Supplied records section start

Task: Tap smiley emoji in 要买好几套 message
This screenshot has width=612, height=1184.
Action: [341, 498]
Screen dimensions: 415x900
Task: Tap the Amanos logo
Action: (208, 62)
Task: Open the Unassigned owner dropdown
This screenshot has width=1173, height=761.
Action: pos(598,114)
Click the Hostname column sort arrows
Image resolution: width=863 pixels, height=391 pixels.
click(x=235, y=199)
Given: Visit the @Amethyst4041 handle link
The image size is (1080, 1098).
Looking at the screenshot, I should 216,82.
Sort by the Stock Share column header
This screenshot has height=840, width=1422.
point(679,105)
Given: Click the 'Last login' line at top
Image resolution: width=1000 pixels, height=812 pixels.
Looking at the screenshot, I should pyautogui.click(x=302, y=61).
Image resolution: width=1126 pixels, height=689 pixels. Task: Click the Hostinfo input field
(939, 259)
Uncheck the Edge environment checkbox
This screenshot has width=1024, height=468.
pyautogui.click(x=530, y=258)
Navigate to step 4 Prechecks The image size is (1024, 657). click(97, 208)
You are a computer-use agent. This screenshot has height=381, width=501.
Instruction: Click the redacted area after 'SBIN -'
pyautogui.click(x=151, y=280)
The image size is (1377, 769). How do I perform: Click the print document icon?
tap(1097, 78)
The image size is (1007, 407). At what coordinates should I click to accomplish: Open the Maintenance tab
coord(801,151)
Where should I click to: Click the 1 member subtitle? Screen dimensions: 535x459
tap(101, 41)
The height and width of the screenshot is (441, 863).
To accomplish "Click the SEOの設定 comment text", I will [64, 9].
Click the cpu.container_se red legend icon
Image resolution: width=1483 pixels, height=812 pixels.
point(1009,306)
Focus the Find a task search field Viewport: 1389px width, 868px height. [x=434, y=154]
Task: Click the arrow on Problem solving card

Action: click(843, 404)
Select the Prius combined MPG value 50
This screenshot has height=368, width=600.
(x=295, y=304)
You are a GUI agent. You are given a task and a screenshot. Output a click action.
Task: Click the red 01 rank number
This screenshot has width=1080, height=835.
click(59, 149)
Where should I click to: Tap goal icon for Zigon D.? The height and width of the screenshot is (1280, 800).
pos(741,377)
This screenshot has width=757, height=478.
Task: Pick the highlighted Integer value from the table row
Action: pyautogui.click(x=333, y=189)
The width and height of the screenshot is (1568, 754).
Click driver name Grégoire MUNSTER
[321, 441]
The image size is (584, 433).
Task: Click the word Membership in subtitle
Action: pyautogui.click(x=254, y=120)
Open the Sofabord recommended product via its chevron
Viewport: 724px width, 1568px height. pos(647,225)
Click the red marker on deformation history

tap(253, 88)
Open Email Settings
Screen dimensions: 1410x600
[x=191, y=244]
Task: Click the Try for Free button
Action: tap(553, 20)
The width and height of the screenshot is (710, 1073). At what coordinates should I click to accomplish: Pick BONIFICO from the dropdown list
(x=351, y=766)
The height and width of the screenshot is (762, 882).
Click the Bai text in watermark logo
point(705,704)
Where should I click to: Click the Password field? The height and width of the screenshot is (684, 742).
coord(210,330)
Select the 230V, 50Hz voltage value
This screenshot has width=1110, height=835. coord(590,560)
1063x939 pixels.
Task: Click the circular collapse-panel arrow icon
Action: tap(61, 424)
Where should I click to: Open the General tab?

Supplied records section end

In the material above, which lines contain "agent"? Copy each of them.

You are a computer-use agent. This screenshot has height=381, width=501.
You are a GUI agent. You are given a task and a screenshot. Output a click action.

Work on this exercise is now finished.